Blood Spatter Analysis

Introduction

Bloodstain pattern analysis (BPA) is a part of Crime Scene Investigation related to any crime which involved blood. Blood is one of the most commonly recovered and important piece of evidence used in crime scene investigation. Blood stain analysis is used to interpret the bloodstains at a crime scenes to draw conclusions about the nature, timing and other details of the crime in order to recreate the actions that caused the bloodshed.

To become an expert in Interpretation of bloodstain pattern, one must first study the behaviour of blood under various conditions.

What is Blood?

Red blood cells, white blood cells, platelets, and plasma are among the many components that make up blood. Human blood volume varies depending on age, gender, weight, body type, and other factors, but an adult’s blood volume is roughly 60 ml per kg of body weight.

Blood circulates throughout our bodies, delivering vital nutrients and oxygen to the body’s cells. It also moves metabolic waste products away from the some cells.

How Blood Stain Pattern formed?

Water makes up the majority of blood. An expert can better understand blood behaviour by understanding water. Blood, like water, has surface tension because individual particles within a drop are attracted to one another. Blood’s cohesive property tends to keep droplets together.

A droplet of blood may or may not spatter when it comes into contact with a surface. It will, however, leave a bloodstain. A falling droplet has a nearly spherical shape. When a droplet collides with a surface, the lower edge deforms and blood is forced outward to form a border. Patterns formed by the borders of blood droplets at a crime scene are clues that aid in the investigation.

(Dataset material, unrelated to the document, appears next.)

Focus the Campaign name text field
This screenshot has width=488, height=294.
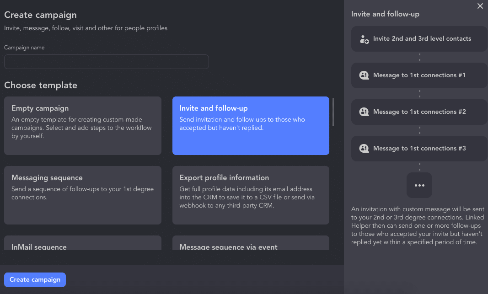click(x=107, y=62)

A crime scene investigator determines the location, distribution, and appearance of bloodstains after a crime has been discovered.

While evidence of blood spatter can be helpful to investigators, it is not perpetually available. Some surfaces, such as fabrics, soil, etc. absorb blood and destroy the shape of the droplets. Many outdoor surfaces are waterproof, so blood won’t stick and in that case it cannot be interpreted.
But in some cases When a drop of blood hits the target’s surface, it forms a spot with or without splashes. The size of the blood stain is determined by the amount of blood. The overall shape of the stain depends on the angle at which the drop of blood falls on the surface as well as the speed at which the blood drop is moving. The finer features of the blood stain shape are varies according to the texture of the target’s surface.
Glass and metal are very tough and easy surfaces that most usually leaves rounded stains. This pattern is because of the fact that clean substances provide much less floor place to deflect the liquid. Highly textured material, like linoleum, cardboard, or news paper, produces stains with jagged edges. Blood drops falling on a textured target may also display scalloping or spines extending from the droplet.

How to collect Blood Stain Pattern?

Bloodstain samples can be collected for further analysis by cutting stained surfaces or materials, and then photographing the stains, and drying and packaging stained objects. If cutting and collecting of stains is not possible then high quality photography works.

Tools Used in Blood Pattern Analysis

Following Tools are used to determine area of convergence and area of origin:

  • Elastic strings
  • Protractors
  • Mathematical equations (tangent trigonometric function)
  • Computer software programs (such as BackTrack™ or Hemospat)
  • Limiting angles method, which examines the physical evidence to exclude angles from analysis.

How to Analyze Blood Stain Patterns?

Analysts utilise the direction and angle of the splatter to determine the locations of convergence (the start of the bloodshed) and origin to aid in the reconstruction of events that resulted in bloodshed (the estimation of where the victim and suspect were in relation to each other when bloodshed occurred).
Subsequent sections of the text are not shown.